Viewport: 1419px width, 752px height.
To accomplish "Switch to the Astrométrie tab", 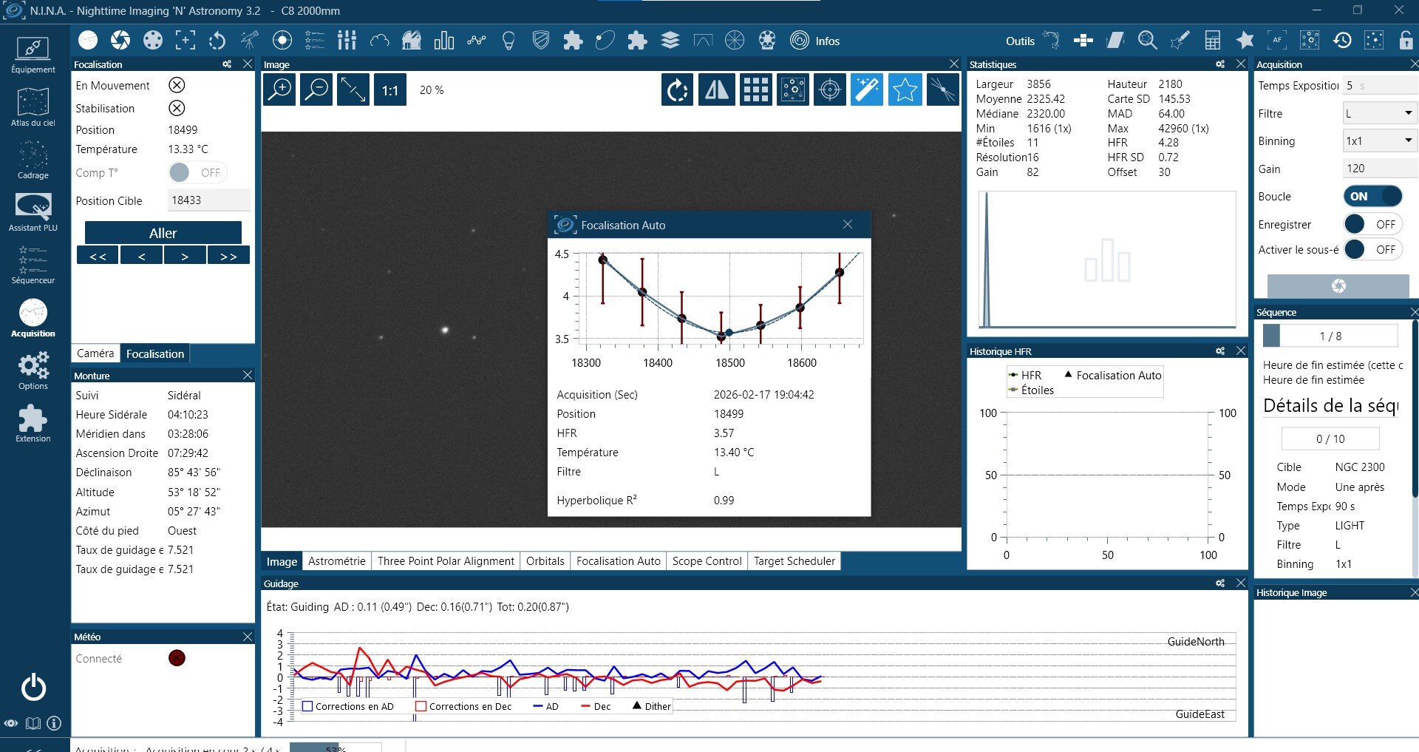I will (336, 561).
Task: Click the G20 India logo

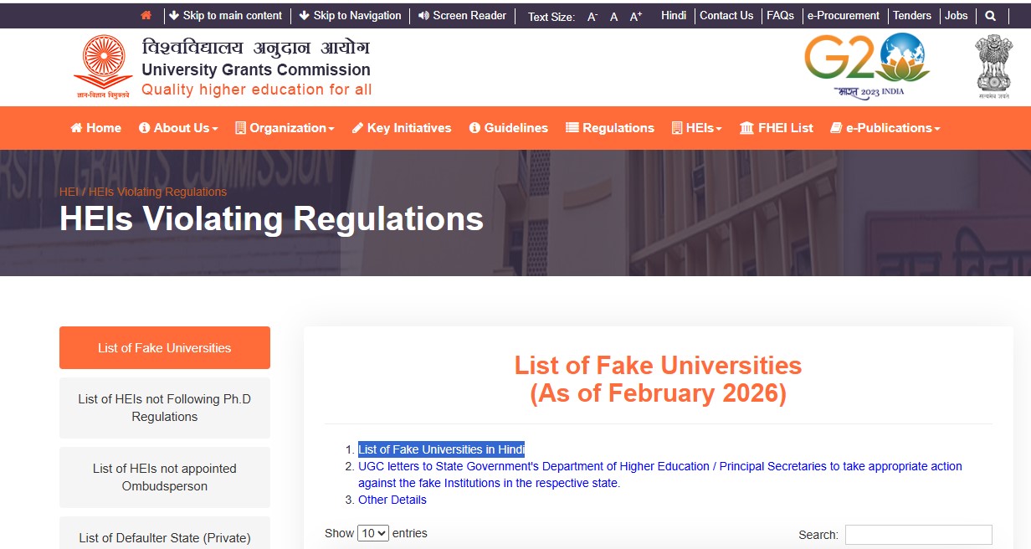Action: (x=866, y=62)
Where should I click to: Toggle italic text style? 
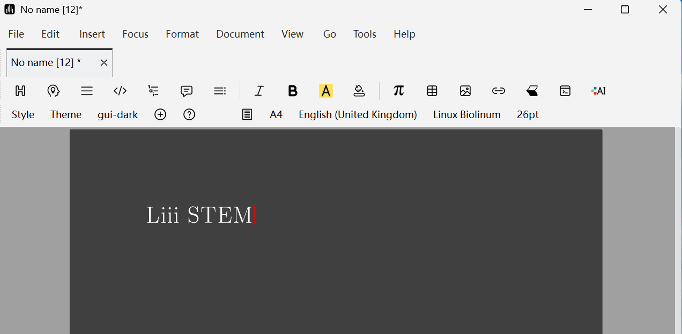[259, 91]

* * * *

Retype, word for word, the line containing "Task: Click the G20 India logo" and each line after it through the end of the data, leaving any picture out.

_Answer:_
Task: Click the G20 India logo

Action: (x=866, y=62)
Where should I click to: Toggle italic text style? 
[259, 91]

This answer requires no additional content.